Bloquée à Trujillo, à 600 km au nord de Lima, au Pérou, Barbara attend des nouvelles de la Belgique pour savoir quand elle pourra rentrer. Le pays sud-américain est en lockdown depuis lundi.

"Pour l’instant, on a encore de l’espoir. Mais ça va diminuer avec le temps". Barbara, une Belge partie au Pérou en février dernier, devait rentrer ce lundi en Belgique. Manque de chance, c’est à partir de ce lundi que le pays a décidé de passer en lockdown et clouer au sol tous les avions. Le pays a fermé toutes ses frontières pour les quinze prochains jours. Un lockdown bien plus important qu’en Belgique, car quasiment tous les magasins sont fermés. "Il y a des restrictions sévères, c’est un lockdown total. On nous dit qu’il y a quelques magasins ouverts, mais je ne sais pas où. Je n'en vois aucun. Il n’y a presque plus de taxis ou de bus. Ils retirent les permis aux gens qui prennent le volant sans autorisation", détaille Barbara. Trouver de quoi se nourrir est visiblement assez compliqué également.

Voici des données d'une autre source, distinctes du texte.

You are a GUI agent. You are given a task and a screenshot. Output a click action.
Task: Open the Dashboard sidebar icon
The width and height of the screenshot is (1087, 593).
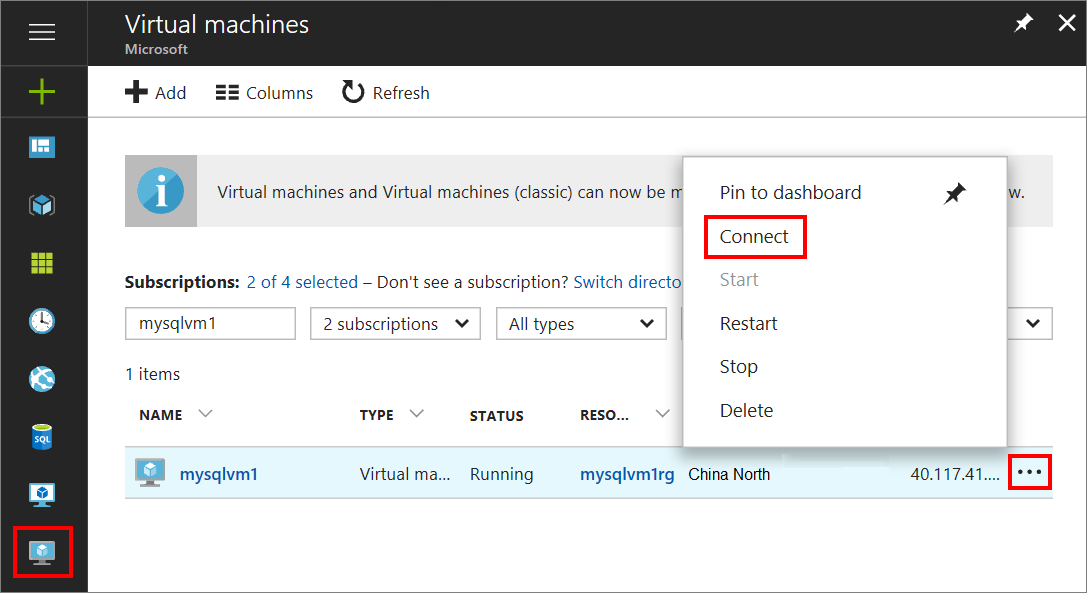click(42, 148)
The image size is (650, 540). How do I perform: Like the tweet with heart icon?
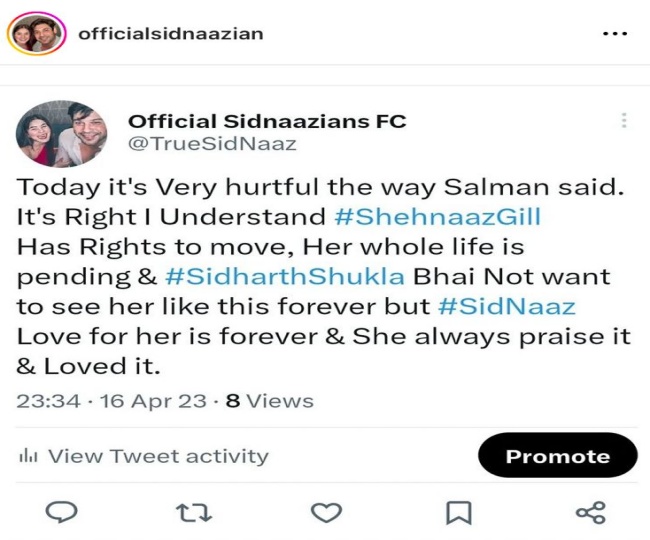(x=326, y=512)
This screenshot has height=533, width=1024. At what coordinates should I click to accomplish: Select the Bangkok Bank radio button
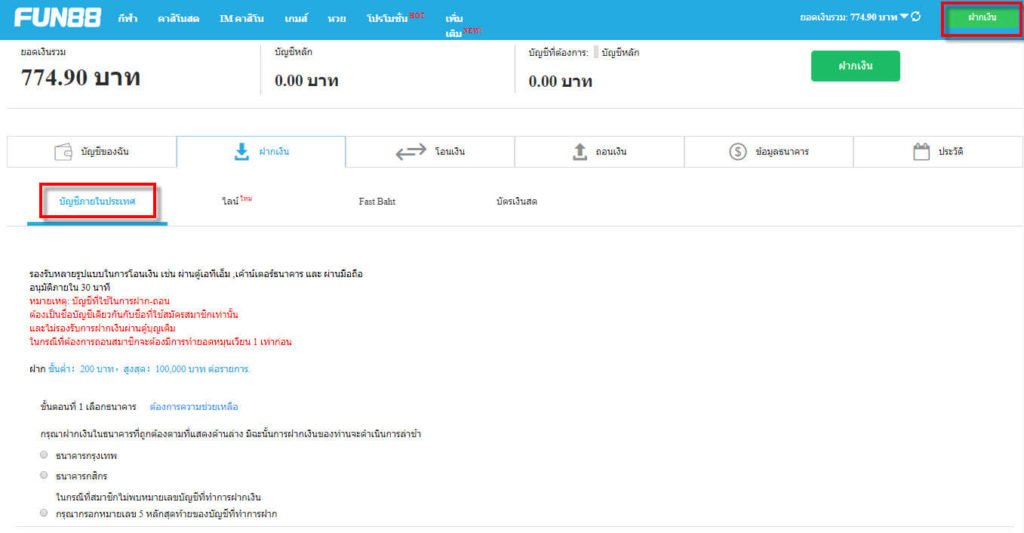tap(44, 454)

"Hier, on a pu trouver des chips, des biscuits, de l’eau. L’auberge où nous sommes nous a donné un peu de pain, mais les personnes qui la tiennent doivent aussi nourrir leur famille, et ils ont très peu de stocks", ajoute-t-elle.

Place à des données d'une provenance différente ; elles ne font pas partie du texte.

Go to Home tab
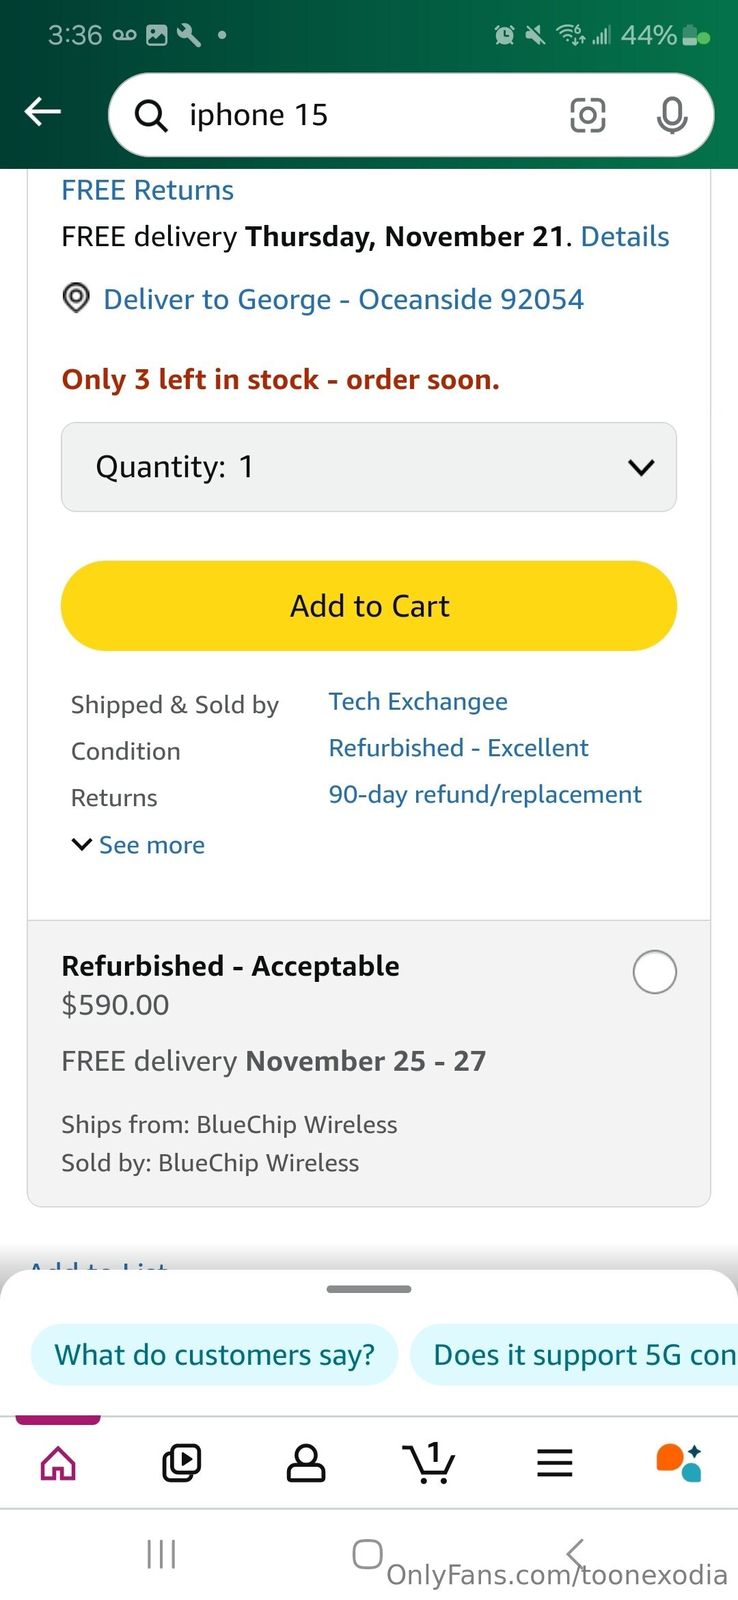Screen dimensions: 738x1600 [58, 1463]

"L’ambassade belge nous dit de nous débrouiller pour trouver à manger. On est confinés dans une chambre où on a l’impression d’étouffer. Pour l’eau, on peut encore se débrouiller avec l’eau du robinet et des cachets de décontamination, mais on ne sait pas comment cela va évoluer", dit-elle.

"On a l'impression d'être des pestiférés"

Pour le moment, elle ne se sent pas en insécurité, mais elle avoue que les Péruviens se méfient des blancs. "Les taxis ne nous prennent pas. On leur fait peur parce qu'on est européens. On a l’impression d’être des pestiférés. On espère vraiment que la Belgique va prendre ses responsabilités. Je sais que personne n’est responsable du virus, mais des mesures doivent être prises pour les Belges à l’étranger", ajoute-t-elle.